-- TASK DESCRIPTION --
Copy out the material below, starting with the line that contains "Click the WRF" and going on through the end of the material, with the requests included and every coordinate in the answers shifted up by 35. Leave the pictures out.

-- DATA ROWS --
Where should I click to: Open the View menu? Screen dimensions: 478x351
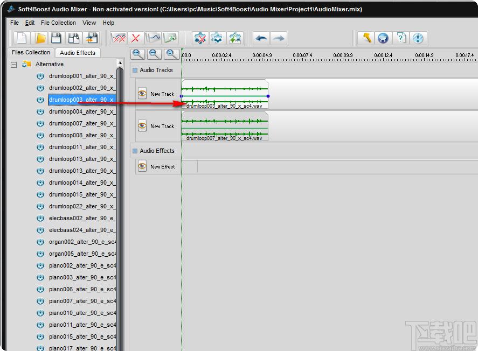tap(89, 23)

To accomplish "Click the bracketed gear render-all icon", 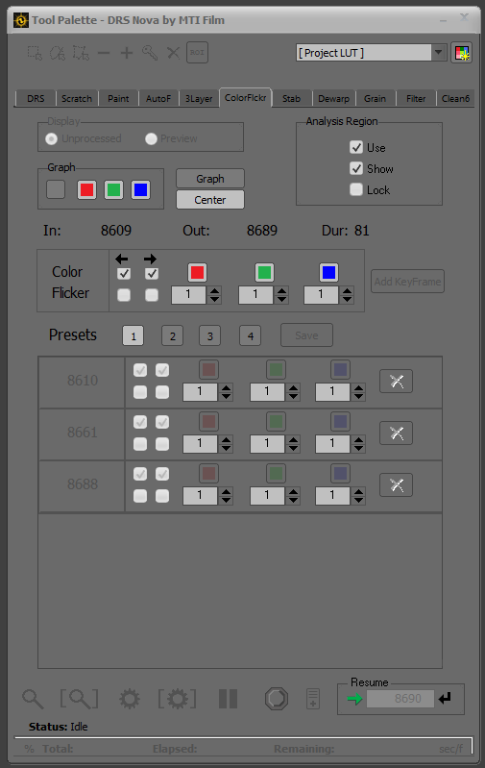I will pos(177,699).
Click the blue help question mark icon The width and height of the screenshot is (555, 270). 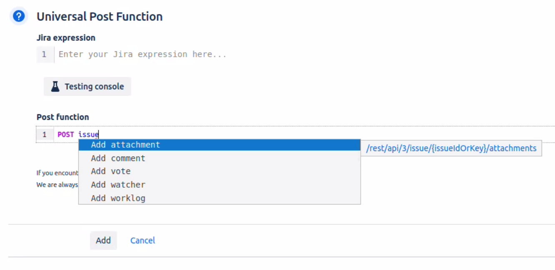pyautogui.click(x=19, y=17)
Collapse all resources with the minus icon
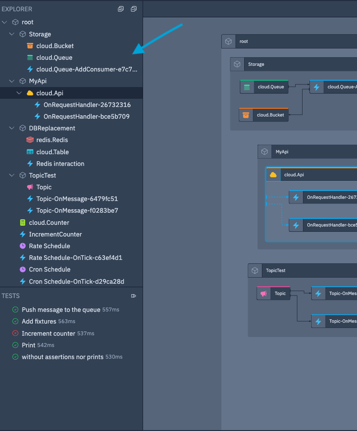This screenshot has width=357, height=431. (x=133, y=9)
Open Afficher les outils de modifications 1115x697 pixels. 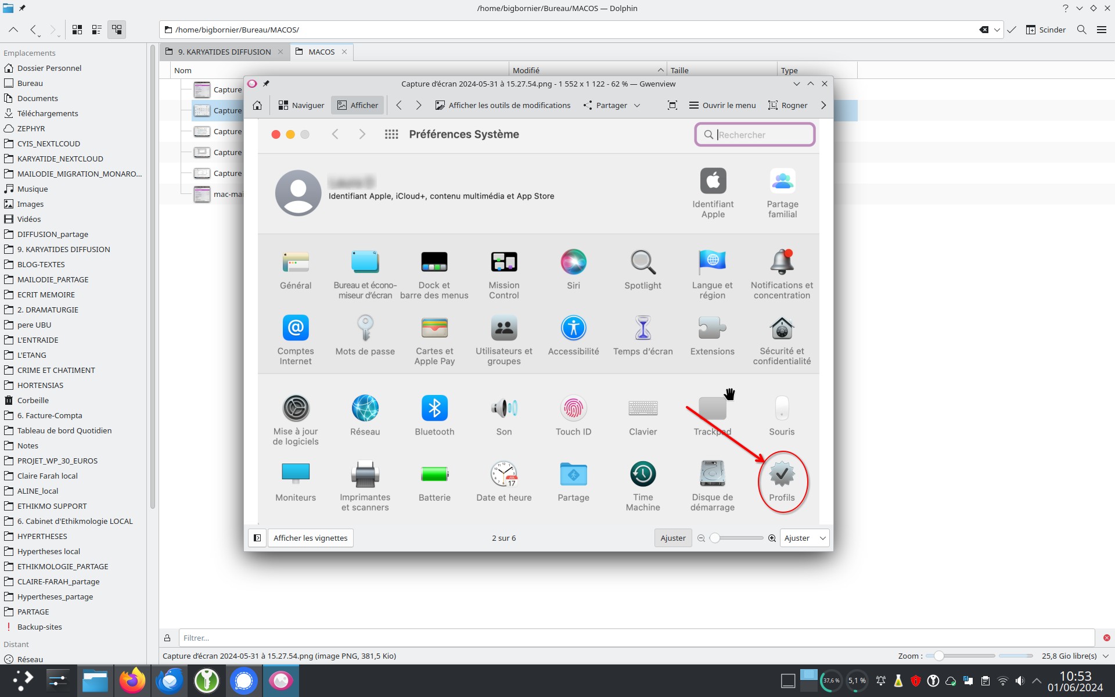(x=503, y=105)
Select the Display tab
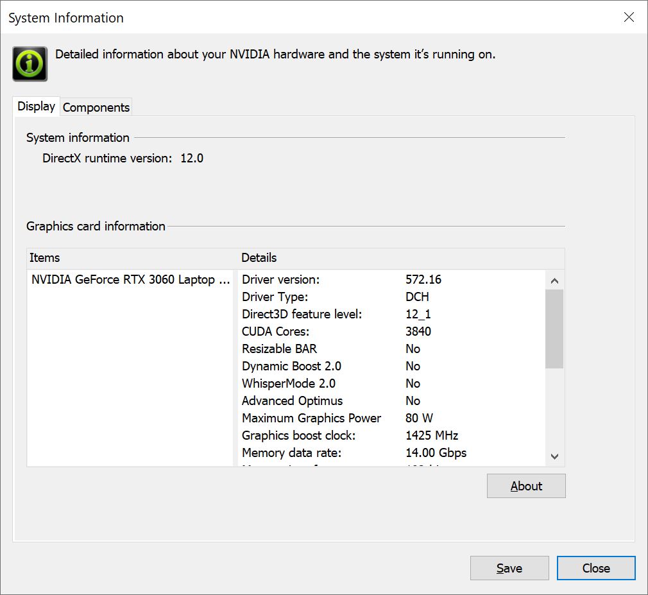Screen dimensions: 648x595 tap(36, 106)
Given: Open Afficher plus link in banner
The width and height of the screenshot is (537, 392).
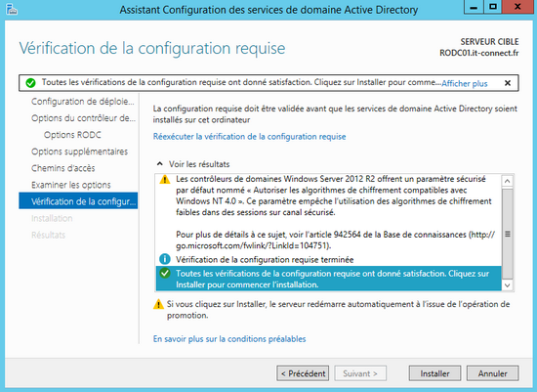Looking at the screenshot, I should 465,83.
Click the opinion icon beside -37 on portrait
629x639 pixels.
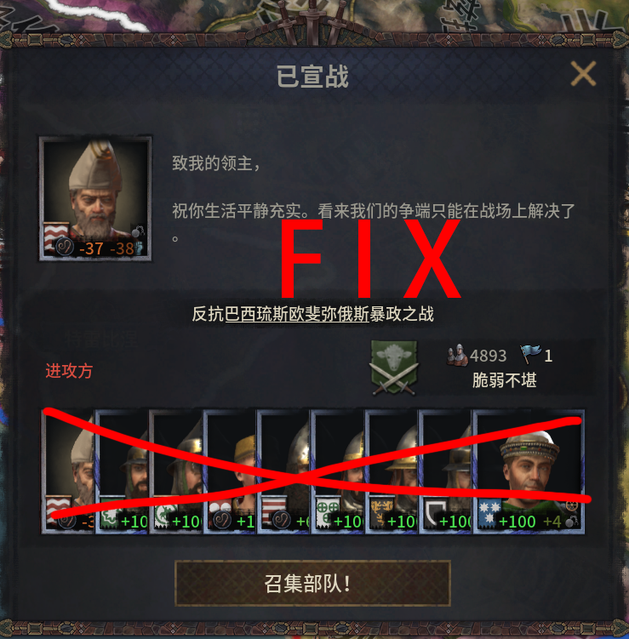(65, 247)
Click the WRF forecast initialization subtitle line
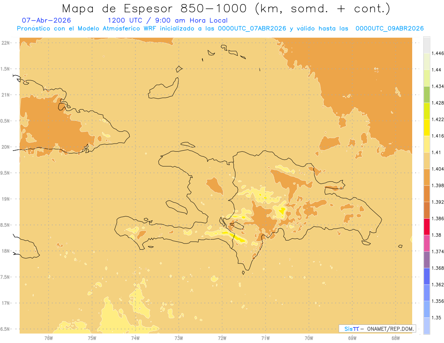 coord(220,28)
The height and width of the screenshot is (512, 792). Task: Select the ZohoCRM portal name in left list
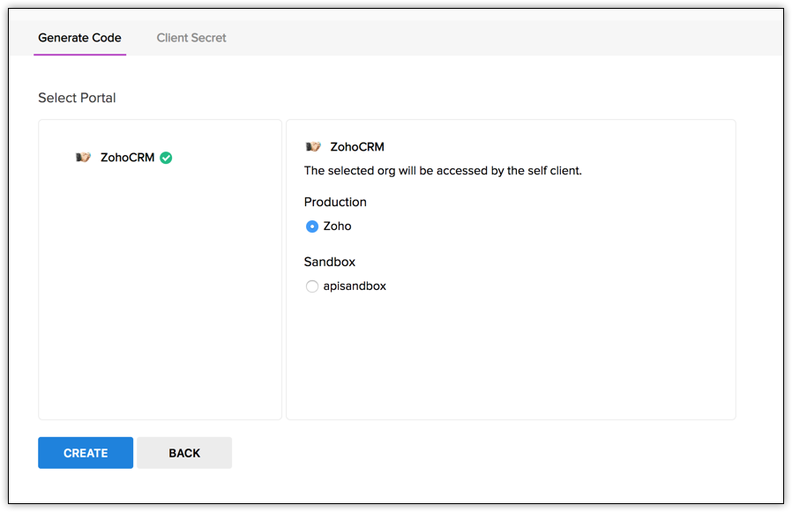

-- EXERCISE RESULT --
Click the WRF forecast initialization subtitle line
 coord(255,63)
The height and width of the screenshot is (512, 792). Task: Select the ZohoCRM portal name in left list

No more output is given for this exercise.